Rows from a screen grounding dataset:
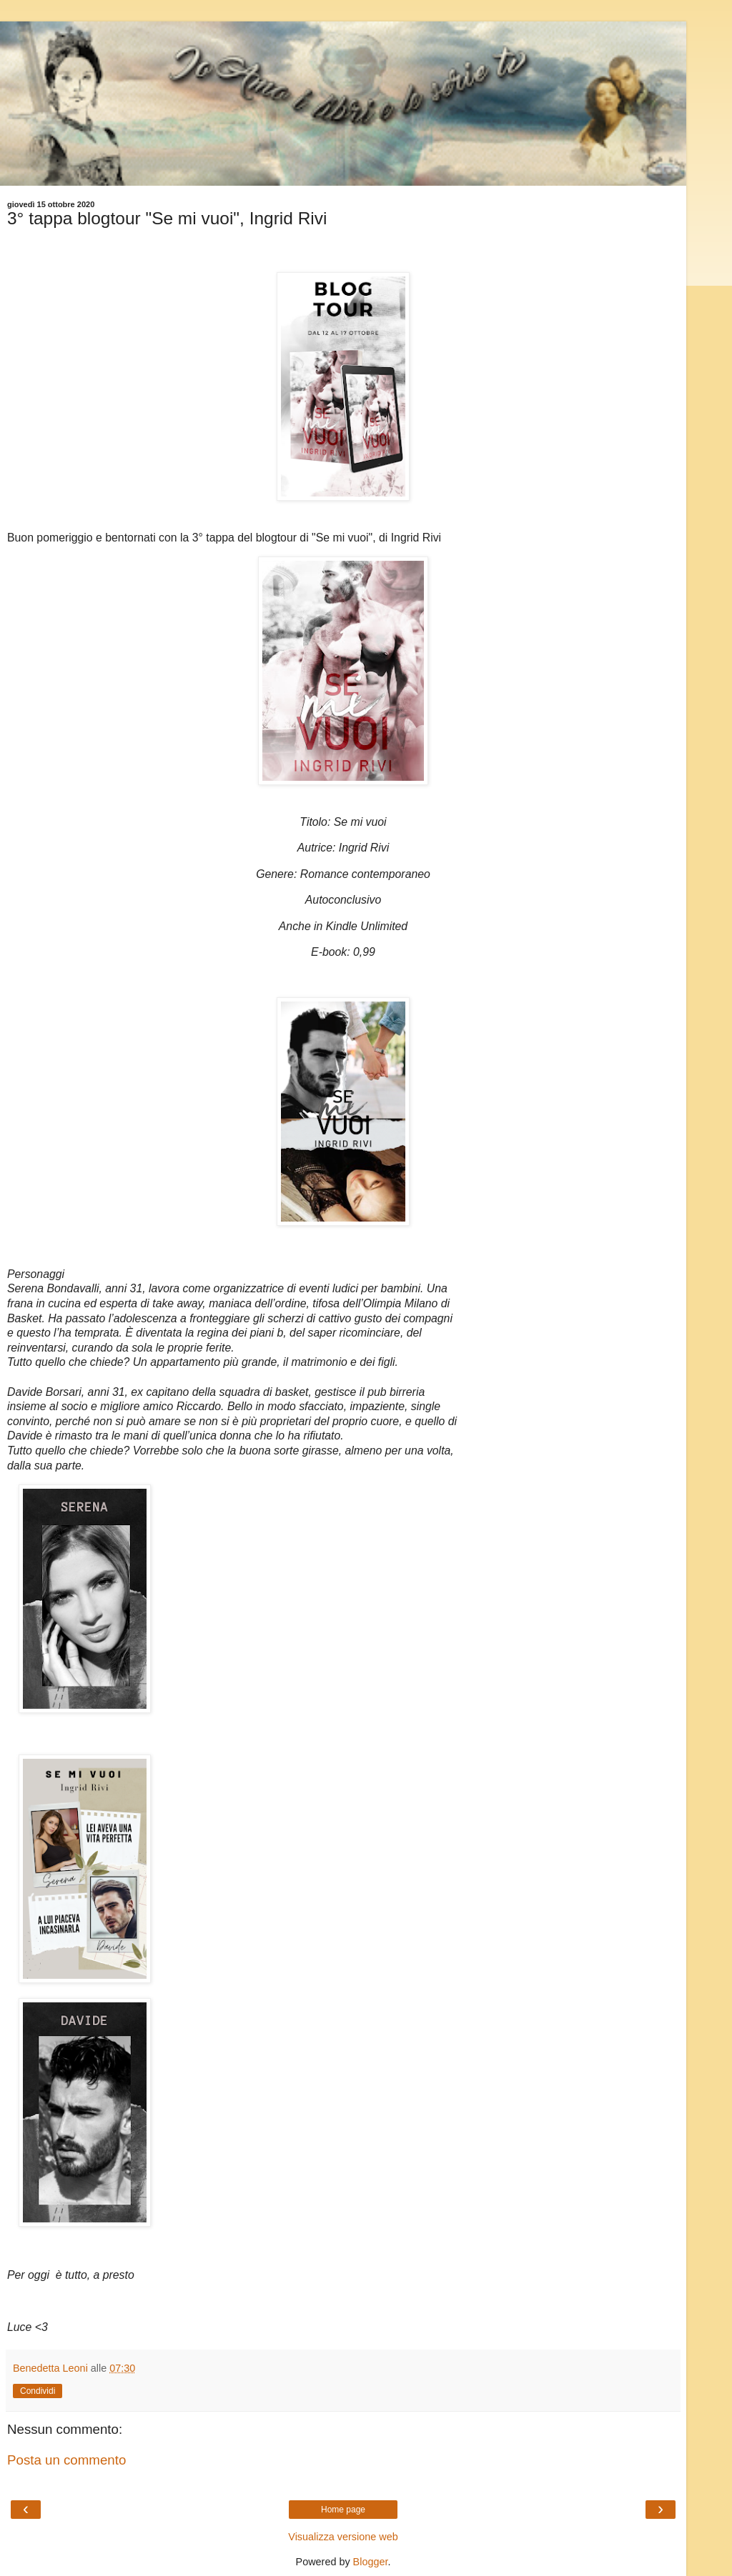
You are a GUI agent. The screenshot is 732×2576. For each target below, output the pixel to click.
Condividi (37, 2391)
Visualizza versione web (342, 2536)
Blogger (370, 2561)
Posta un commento (66, 2459)
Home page (343, 2510)
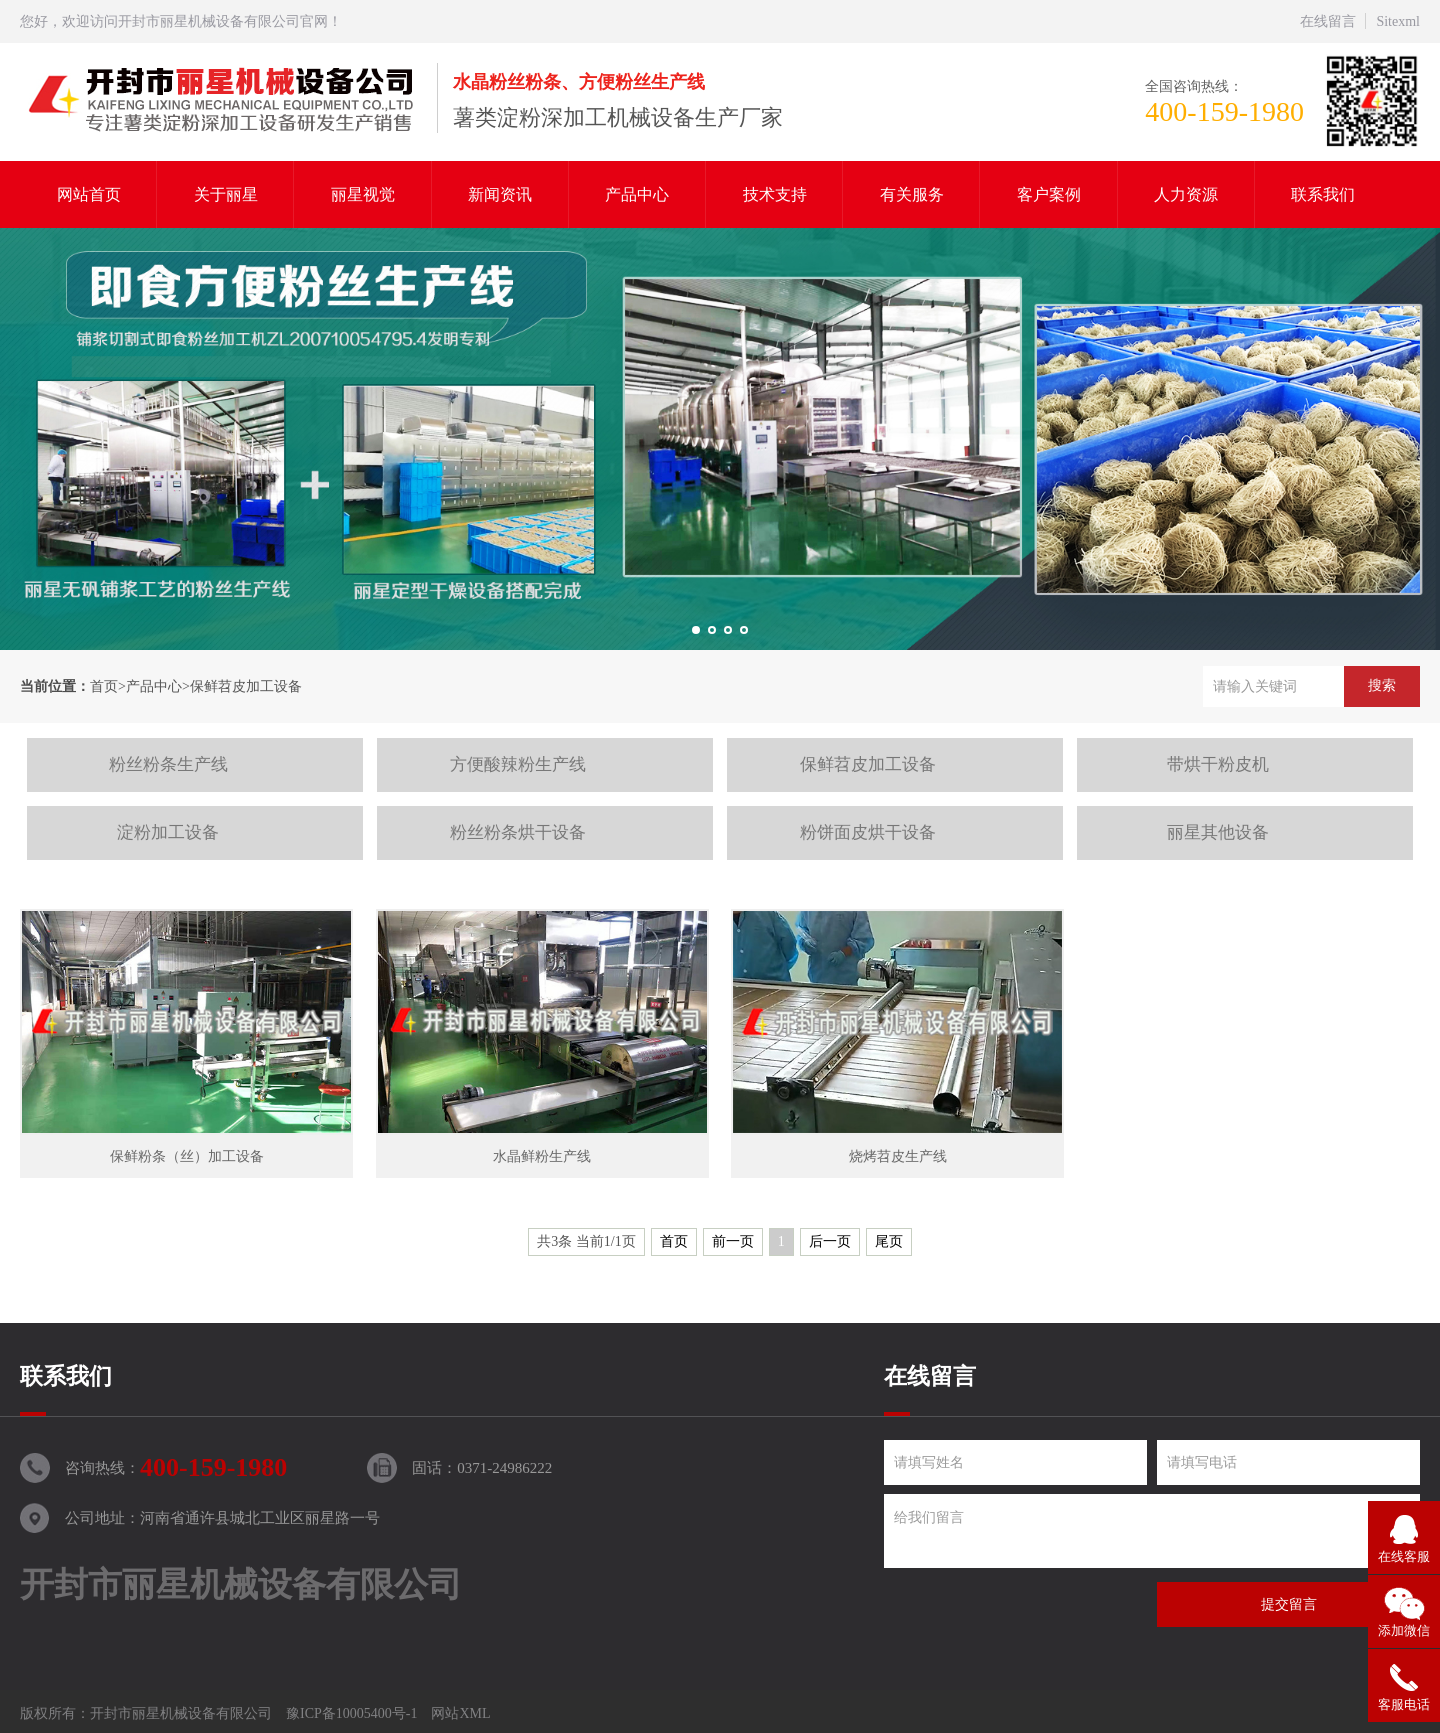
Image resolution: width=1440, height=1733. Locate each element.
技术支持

EXERCISE AIM
Please copy the listing beginning at the line that holds "Posta un commento (66, 2459)" and continuing to its last line, with "Locate" swapped for "Find" and nothing else altered. Omit the pictures.

CORRECT OUTPUT
Posta un commento (66, 2459)
Home page (343, 2510)
Image resolution: width=1440, height=1733. Find each element.
技术支持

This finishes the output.